Mitochondria are crucial carriers of maternal effects, and their function is closely related to energy metabolism and disease occurrence. Previous studies have shown that chickens with different mitochondrial haplogroups exhibit differences in production performance, but the underlying mechanism remains unclear. This study investigates the differences in mitochondrial structure and function-related indices between the A and E mitochondrial haplogroups (referred to as A-group and E-group) in recessive white-feathered chickens. It was achieved using in vivo fasting/refeeding models and an in vitro model of treating hepatocytes with nutritional factors (glucose and fatty acids). In vivo study indicated that compared to A-group chicken hepatocytes, E-group hepatocytes had shorter perimeters of mitochondria and shorter lengths of mitochondria associated with the endoplasmic reticulum membrane during refeeding (p < 0.05); mitochondria were more abundant (p = 0.05) but displayed compromised structural integrity during fasting; mitochondrial swelling was more severe during both refeeding and fasting (p < 0.01, p < 0.05); the protein level of mitofusin 2 (MFN2) was lower during fasting (p < 0.05); and there were more vacuoles and lipid accumulation in liver sections during refeeding (p < 0.05). In cultured hepatocytes, compared to A-group cells, E-group cells had higher Reactive Oxygen Species (ROS) level after oleic acid treatments (p < 0.001); the protein level of microtubule-associated protein 1A/1B-light chain 3 beta (LC3) was lower after glucose treatment (p < 0.01), and the protein levels of MFN2 and LC3 were lower after oleic acid treatment (p < 0.01, p < 0.05).
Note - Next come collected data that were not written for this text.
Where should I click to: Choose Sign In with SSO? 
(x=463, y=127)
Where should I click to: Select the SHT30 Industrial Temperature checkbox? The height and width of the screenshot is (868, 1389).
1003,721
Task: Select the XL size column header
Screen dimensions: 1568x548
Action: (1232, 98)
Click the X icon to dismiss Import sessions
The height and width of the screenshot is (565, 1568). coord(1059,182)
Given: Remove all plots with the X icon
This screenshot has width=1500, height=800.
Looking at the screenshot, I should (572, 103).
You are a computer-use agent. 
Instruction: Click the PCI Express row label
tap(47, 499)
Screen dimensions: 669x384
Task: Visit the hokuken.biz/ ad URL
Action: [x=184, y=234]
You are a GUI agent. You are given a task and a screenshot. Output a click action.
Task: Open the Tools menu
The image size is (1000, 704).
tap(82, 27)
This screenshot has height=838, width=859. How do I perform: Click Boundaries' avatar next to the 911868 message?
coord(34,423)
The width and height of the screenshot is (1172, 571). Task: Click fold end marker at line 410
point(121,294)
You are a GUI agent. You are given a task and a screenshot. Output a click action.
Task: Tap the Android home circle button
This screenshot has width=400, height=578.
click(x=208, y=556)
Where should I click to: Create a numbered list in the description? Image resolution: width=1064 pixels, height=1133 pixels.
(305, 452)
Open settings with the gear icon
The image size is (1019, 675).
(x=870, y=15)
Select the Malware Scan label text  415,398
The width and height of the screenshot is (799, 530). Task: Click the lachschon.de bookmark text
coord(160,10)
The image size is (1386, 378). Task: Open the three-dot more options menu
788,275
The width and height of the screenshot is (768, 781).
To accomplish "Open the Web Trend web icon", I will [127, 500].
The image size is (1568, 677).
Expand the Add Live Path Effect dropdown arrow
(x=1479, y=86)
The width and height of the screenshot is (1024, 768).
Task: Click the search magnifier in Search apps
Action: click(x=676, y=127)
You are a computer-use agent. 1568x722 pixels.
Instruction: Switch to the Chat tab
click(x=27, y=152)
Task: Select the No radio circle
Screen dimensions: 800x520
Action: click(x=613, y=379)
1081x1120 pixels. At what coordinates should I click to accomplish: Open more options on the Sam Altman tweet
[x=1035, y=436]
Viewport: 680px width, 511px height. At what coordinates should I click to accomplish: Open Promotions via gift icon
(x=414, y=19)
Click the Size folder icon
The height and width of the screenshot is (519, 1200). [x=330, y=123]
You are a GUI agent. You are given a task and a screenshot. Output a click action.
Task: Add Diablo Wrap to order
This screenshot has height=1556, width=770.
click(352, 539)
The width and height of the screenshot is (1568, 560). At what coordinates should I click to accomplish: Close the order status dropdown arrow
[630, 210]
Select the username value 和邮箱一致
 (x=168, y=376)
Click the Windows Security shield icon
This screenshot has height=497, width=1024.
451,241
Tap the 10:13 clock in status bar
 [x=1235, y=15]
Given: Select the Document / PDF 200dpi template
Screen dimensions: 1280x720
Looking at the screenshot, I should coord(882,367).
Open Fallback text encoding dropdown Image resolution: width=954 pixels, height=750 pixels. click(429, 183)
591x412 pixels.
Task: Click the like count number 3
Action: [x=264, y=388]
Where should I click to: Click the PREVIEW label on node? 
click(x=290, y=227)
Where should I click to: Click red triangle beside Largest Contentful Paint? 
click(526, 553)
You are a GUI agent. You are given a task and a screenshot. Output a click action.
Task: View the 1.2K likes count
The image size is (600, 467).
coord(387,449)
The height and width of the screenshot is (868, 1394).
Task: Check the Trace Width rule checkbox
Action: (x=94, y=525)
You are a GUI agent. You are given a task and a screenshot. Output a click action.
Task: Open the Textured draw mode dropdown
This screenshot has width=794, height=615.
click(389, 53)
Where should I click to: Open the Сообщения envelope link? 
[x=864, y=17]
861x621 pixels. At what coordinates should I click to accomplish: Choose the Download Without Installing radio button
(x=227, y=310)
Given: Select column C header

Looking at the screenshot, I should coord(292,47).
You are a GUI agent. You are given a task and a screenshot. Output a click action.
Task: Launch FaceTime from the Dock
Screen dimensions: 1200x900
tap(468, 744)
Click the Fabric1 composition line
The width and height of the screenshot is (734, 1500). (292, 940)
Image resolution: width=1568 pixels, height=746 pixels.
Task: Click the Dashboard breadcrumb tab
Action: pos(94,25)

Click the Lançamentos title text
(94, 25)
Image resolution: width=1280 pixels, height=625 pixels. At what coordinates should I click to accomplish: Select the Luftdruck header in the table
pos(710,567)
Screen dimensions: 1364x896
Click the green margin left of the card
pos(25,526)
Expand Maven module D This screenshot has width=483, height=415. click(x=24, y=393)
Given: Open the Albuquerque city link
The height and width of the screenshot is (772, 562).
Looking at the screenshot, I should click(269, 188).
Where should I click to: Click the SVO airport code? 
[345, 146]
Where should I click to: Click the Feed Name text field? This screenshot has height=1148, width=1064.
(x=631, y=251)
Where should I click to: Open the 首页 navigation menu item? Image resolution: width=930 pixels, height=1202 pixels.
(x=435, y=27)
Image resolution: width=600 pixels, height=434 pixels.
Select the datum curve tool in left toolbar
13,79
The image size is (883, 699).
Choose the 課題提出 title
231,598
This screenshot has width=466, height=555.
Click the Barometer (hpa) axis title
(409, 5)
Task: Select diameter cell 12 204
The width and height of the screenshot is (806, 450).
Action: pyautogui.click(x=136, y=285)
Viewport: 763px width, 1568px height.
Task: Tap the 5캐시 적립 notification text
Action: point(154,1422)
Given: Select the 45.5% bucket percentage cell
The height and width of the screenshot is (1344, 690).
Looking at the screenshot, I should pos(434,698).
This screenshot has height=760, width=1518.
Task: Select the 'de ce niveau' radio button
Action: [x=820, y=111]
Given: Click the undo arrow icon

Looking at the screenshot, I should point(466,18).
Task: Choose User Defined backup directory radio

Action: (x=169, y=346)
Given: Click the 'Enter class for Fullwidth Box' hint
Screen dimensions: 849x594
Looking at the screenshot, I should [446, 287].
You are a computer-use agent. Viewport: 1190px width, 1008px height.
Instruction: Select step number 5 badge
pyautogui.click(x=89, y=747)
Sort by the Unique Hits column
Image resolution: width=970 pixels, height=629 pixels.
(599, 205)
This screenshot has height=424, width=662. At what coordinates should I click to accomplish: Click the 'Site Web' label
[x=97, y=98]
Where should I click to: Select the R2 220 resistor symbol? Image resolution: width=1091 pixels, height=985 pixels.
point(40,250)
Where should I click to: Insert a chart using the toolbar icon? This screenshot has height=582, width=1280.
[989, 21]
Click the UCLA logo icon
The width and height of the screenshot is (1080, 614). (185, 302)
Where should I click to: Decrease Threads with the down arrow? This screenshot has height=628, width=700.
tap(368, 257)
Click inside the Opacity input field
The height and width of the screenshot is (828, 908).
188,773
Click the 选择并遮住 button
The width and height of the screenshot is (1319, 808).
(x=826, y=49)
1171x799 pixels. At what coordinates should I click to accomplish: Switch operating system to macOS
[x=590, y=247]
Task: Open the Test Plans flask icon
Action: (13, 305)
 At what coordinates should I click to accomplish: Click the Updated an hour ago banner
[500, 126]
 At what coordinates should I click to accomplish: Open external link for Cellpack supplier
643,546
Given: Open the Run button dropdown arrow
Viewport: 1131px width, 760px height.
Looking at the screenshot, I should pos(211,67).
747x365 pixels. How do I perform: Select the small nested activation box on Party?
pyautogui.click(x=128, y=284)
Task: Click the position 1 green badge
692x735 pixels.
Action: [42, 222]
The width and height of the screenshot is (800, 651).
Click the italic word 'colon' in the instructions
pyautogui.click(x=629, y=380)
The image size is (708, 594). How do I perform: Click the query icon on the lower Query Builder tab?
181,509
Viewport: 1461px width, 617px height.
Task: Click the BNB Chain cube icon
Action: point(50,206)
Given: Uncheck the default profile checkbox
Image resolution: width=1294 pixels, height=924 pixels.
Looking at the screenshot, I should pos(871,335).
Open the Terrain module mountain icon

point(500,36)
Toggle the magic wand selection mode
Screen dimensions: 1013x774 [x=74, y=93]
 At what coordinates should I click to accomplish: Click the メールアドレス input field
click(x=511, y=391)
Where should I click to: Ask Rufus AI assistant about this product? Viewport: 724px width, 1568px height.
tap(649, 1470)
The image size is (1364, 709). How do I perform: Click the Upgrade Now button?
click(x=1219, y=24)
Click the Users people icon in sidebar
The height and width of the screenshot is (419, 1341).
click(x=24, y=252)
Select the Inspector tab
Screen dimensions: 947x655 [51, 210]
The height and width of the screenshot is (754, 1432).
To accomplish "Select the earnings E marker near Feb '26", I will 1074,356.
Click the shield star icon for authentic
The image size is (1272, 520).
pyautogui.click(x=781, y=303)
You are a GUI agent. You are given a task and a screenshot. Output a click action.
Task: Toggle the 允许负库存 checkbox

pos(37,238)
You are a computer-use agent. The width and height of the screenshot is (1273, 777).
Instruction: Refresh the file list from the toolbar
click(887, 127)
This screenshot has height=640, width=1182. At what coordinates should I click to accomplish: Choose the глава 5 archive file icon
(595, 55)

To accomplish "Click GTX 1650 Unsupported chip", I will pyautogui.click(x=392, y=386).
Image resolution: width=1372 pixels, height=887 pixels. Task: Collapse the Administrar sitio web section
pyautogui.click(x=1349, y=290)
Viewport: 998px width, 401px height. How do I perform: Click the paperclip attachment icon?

These findings suggest that mitochondrial haplogroups are associated with mitochondrial structure and function, oxidative stress, Autophagy, and lipid metabolism of chicken hepatocytes in response to energy stimulation. The findings may explain how mitochondrial haplogroups affect chicken production performance.

autophagy; chicken; mitochondrial dynamics; mitochondrial haplogroup; oxidative stress.